If you are interested in the Trek, then you'll need to check out Bicycle World (Eric is the owner and a roadie). Of the choices, they are the only Trek dealer. Maybe Danny's in Scarsdale is a Trek dealer...not sure.

Yorktown deals with Specialized, BH, Bianchi, SE Racing and Fuji.
Julio's deals with Raleigh, Orbea, Scott, Look and a few others.
Hickory & Tweed used to deal in C'dale (not sure), but also Specialized and probably others.
Bicycle World deals with Trek, Felt, Guru, Giant, Parlee and Redline.

Good luck!


----------



## Sisophous (Jun 7, 2010)

Thanks CHT, this info helps a lot. Danny's does have a Trek for sale on their website.
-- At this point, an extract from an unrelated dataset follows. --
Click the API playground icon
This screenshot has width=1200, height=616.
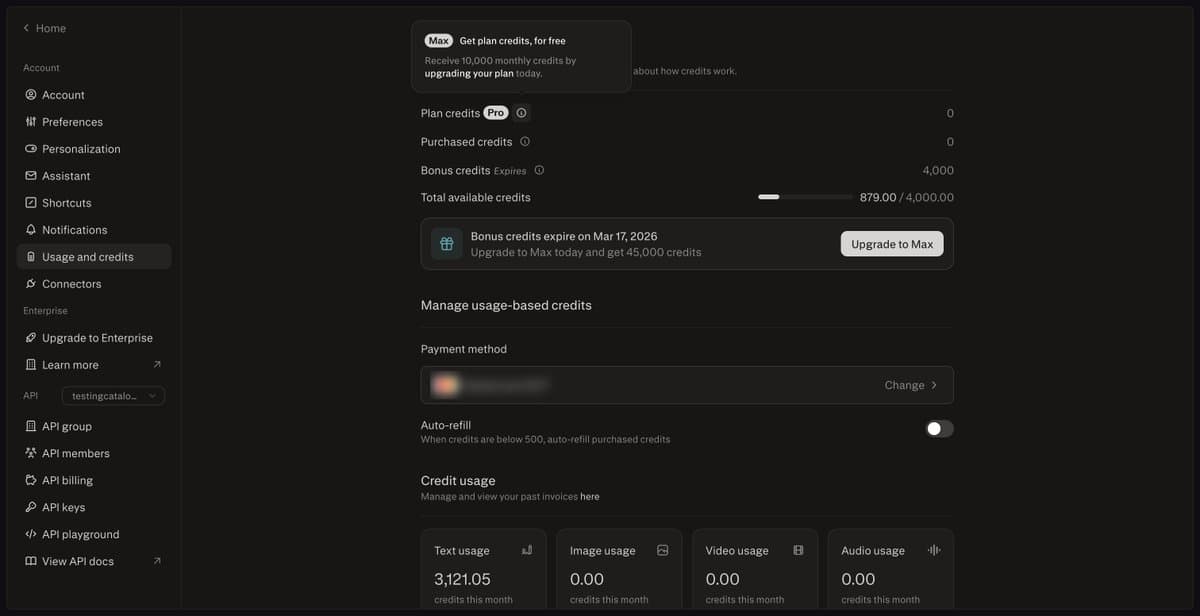[32, 534]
I don't know about all the brands you listed but some I do and avoid such as Giant, Raleigh and C'dales. I'm only a casual rider so I don't need a Carbon fiber bike, something Aluminum that has a comfortable ride will do. I'll ask to test ride what they have and hopefully narrow it down quickly. I road around the Big Island of Hawaii back in 96' with BackRoads Co. and had a Trek which I loved so thought of sticking with the brand.


----------



## Sisophous (Jun 7, 2010)

Not sure why I was blinded but I found a shop in the Bronx, Westchester Pro Shop and they also carry Trek. My experiences have shown that prices are marked up in Westchester County compared to purchasing most anything in the Bronx. I'm going first to this Bronx shop and see what they have. In 98' I purchased my motorcyle in the Bronx and got a great deal no one would match in Westchester.


----------



## tednugent (Apr 26, 2010)

What's wrong with Giant & Cannondale?

Technically Carbon fiber tends to give you the most comfortable ride, but it's way too expensive.

Giant Defy series is available in "XL" (58.5)....I can't speak to their road bikes, but I know a lot of happy Giant MTB owners whom also race as well.

Can't speak about Cannondale, other than I have family that swear by them.... but the CAAD 8 would be in the price range also. In addition, for those who like made in the USoA stuff, I believe the frame may be made somewhere in PA.

Also, which components will dictate price range. A Shimano 105 will be the upper end. Shimano 2200/2300 is the lower end of the price range & Sora/Tiagra in the middle

P.S. Toga Bike claims to be the oldest shop in NY... there is a location in Nyack
http://www.togabikes.com/

P,S,S, Have you considered crossing the border slightly in NJ?


----------



## Sisophous (Jun 7, 2010)

tednugent,

Nothing is wrong with the Giant and Cannondale as to their performance. I just don't like their appearance. To me they are ugly looking bikes, no offense to you if you own one. Performance is important but so is the appearance. I'm not knowledgeable about bike components so can't discuss it. 

These two pics are my Ironman Centurion I purchased back in the 80s that I was proud to ride for its looks alone and had it modified for greater stability, a different fork and wider bars. I had to strip it and trash it after it had some structural failure a couple years ago that caused me high speed wobbles. I took these pics moments before disassembling it. It felt as if someone close had died when I trashed my bike. Don't know if you ever had a high speed wobble but it is terrifying.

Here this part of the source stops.